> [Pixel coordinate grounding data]
Start of Block

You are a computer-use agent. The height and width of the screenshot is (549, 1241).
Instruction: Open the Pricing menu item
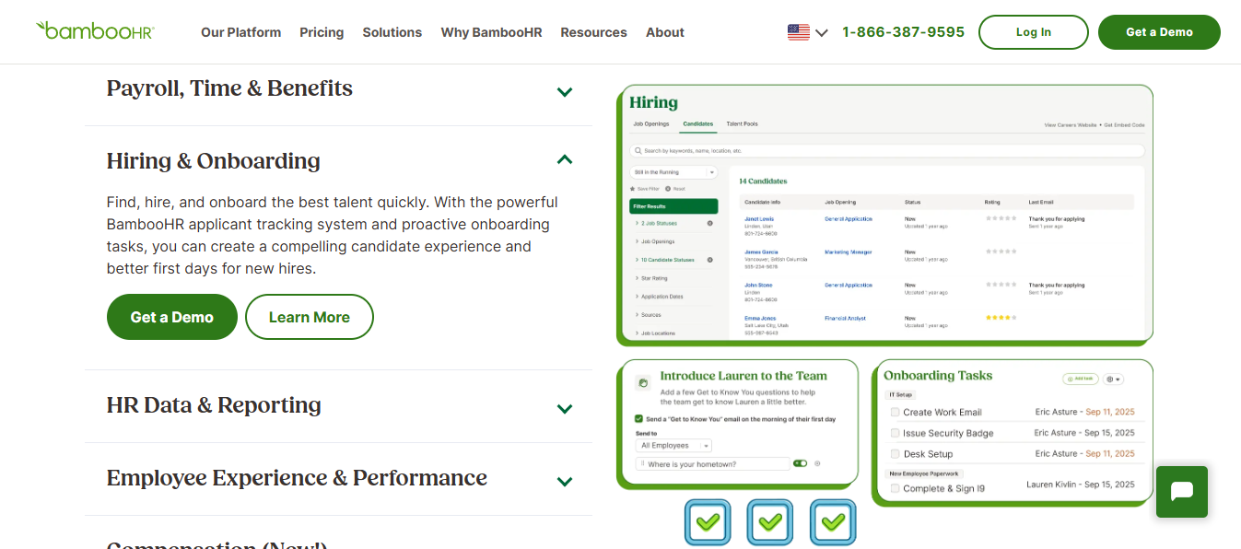pos(322,32)
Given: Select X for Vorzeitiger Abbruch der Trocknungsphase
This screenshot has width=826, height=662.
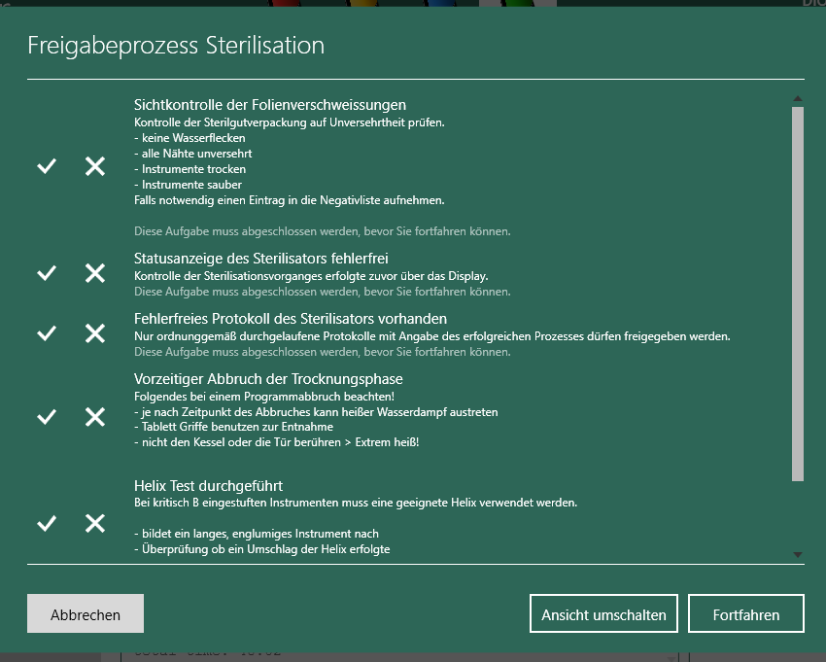Looking at the screenshot, I should tap(95, 417).
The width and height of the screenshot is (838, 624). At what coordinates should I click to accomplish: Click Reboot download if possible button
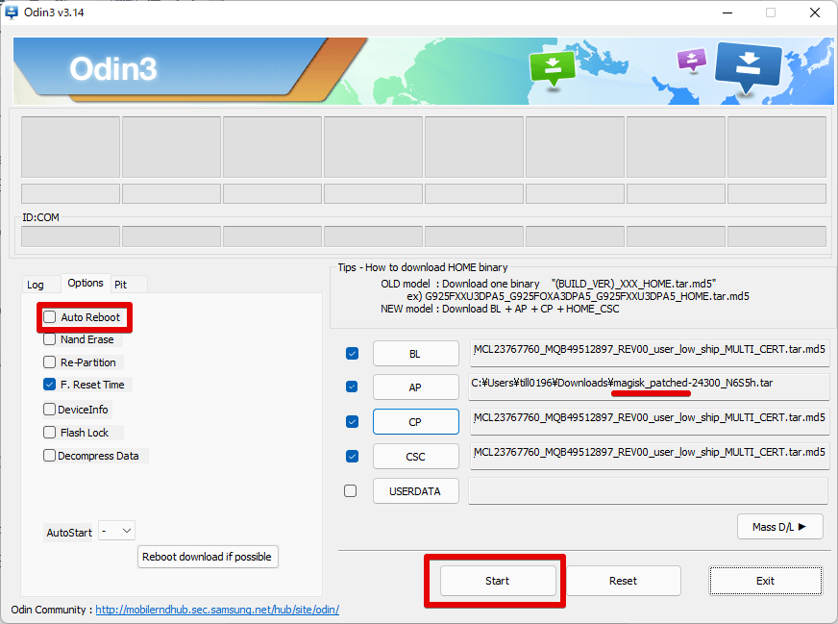[x=208, y=556]
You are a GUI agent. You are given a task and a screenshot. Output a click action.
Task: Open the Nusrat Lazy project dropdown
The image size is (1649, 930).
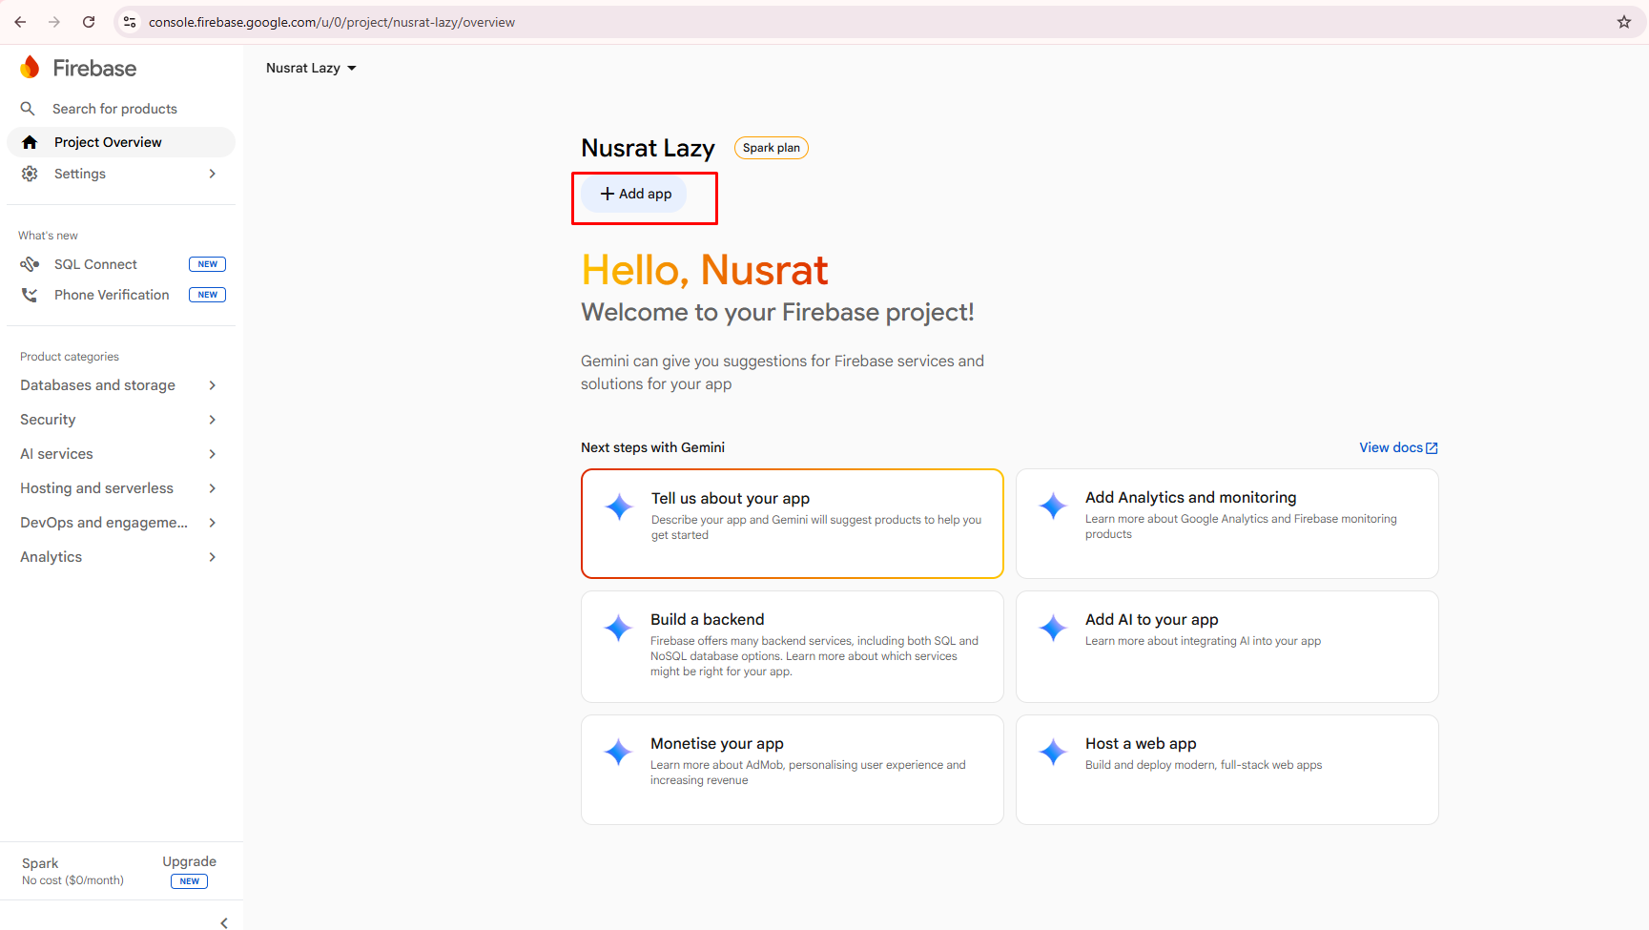pyautogui.click(x=311, y=68)
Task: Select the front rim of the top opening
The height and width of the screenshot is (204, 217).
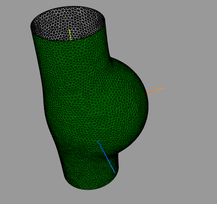Action: [68, 40]
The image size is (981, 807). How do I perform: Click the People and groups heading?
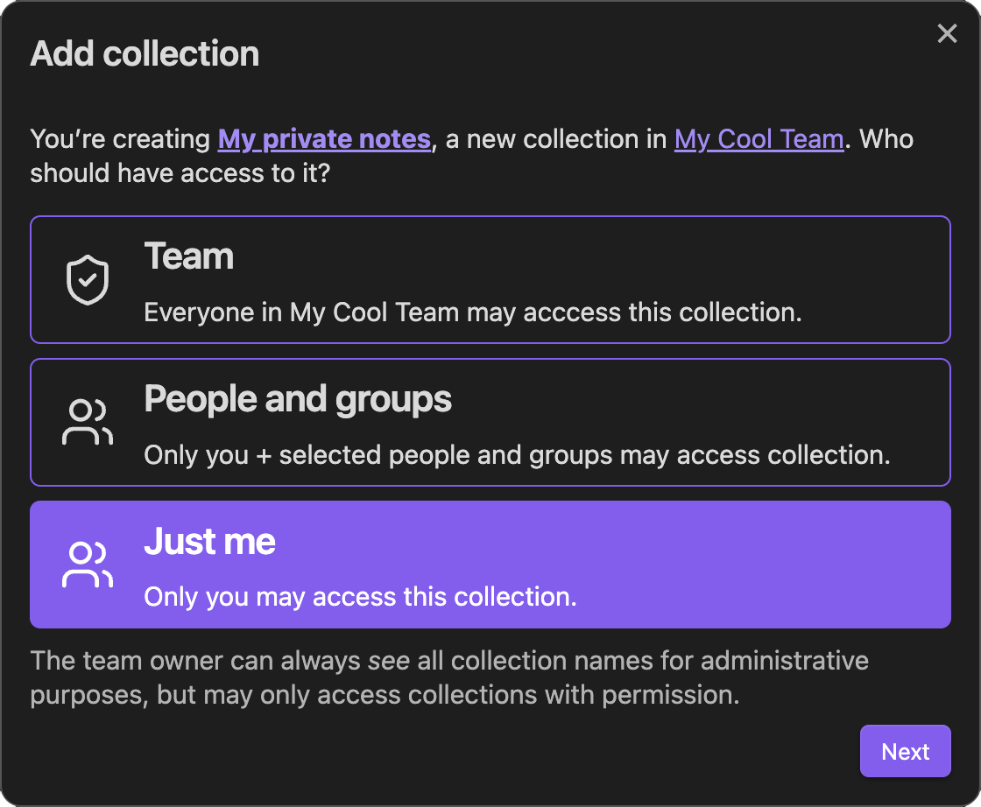(297, 399)
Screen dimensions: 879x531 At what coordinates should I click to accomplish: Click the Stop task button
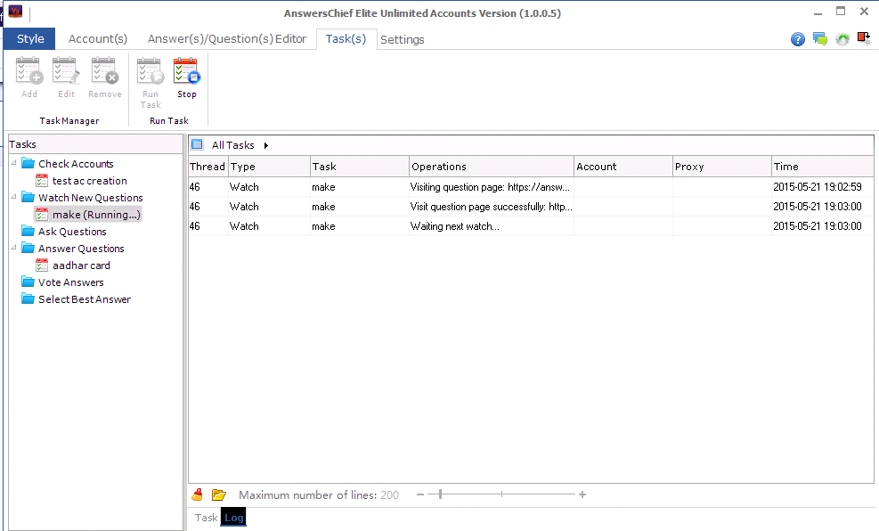(186, 78)
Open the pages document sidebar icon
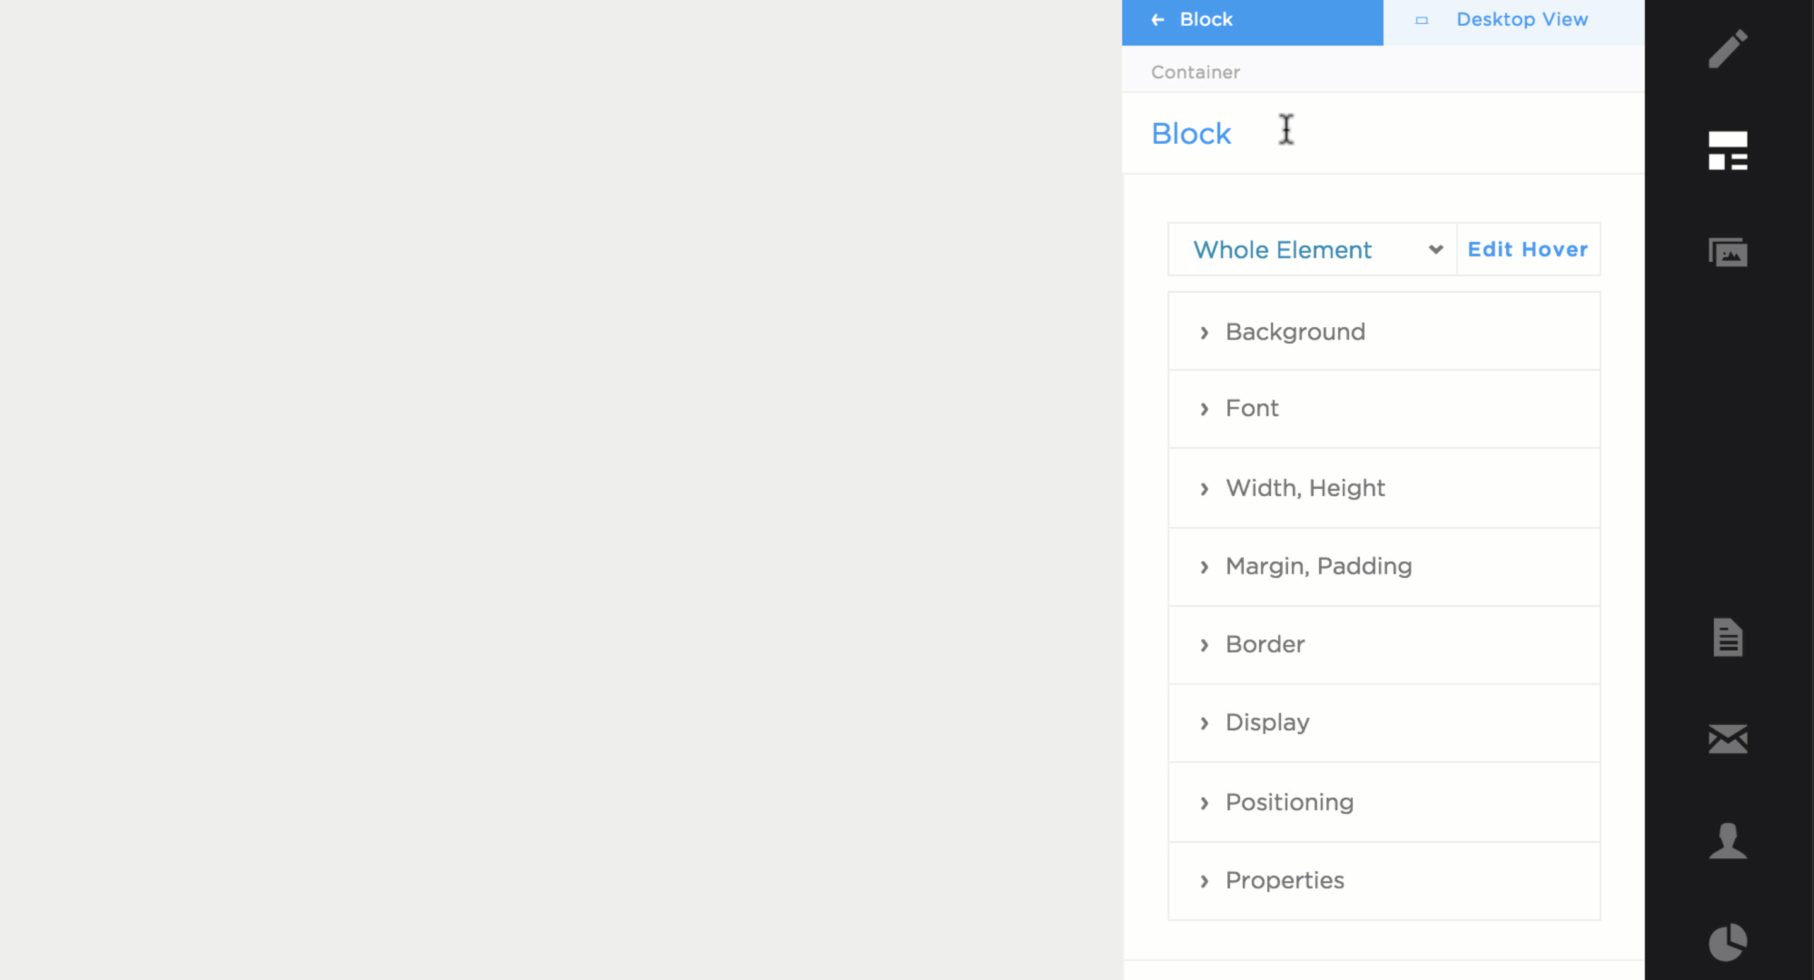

End of Block

> [What is being asked] Each line of the data above needs to be retyped as it is, without any picture.

> [Response]
You are a computer-use agent. The height and width of the screenshot is (549, 1241).
Instruction: Open the Pricing menu item
pos(322,32)
Given: Select X for Vorzeitiger Abbruch der Trocknungsphase
This screenshot has width=826, height=662.
Looking at the screenshot, I should tap(95, 417).
The width and height of the screenshot is (838, 624). At what coordinates should I click to accomplish: Click Reboot download if possible button
[x=208, y=556]
You are a GUI agent. You are given a task and a screenshot. Output a click action.
Task: Open the Nusrat Lazy project dropdown
The image size is (1649, 930).
pyautogui.click(x=311, y=68)
Task: Select the front rim of the top opening
The height and width of the screenshot is (204, 217).
Action: [68, 40]
The image size is (981, 807). How do I perform: Click the People and groups heading?
(297, 399)
Screen dimensions: 879x531 At what coordinates should I click to accomplish: Click the Stop task button
(186, 78)
Open the pages document sidebar icon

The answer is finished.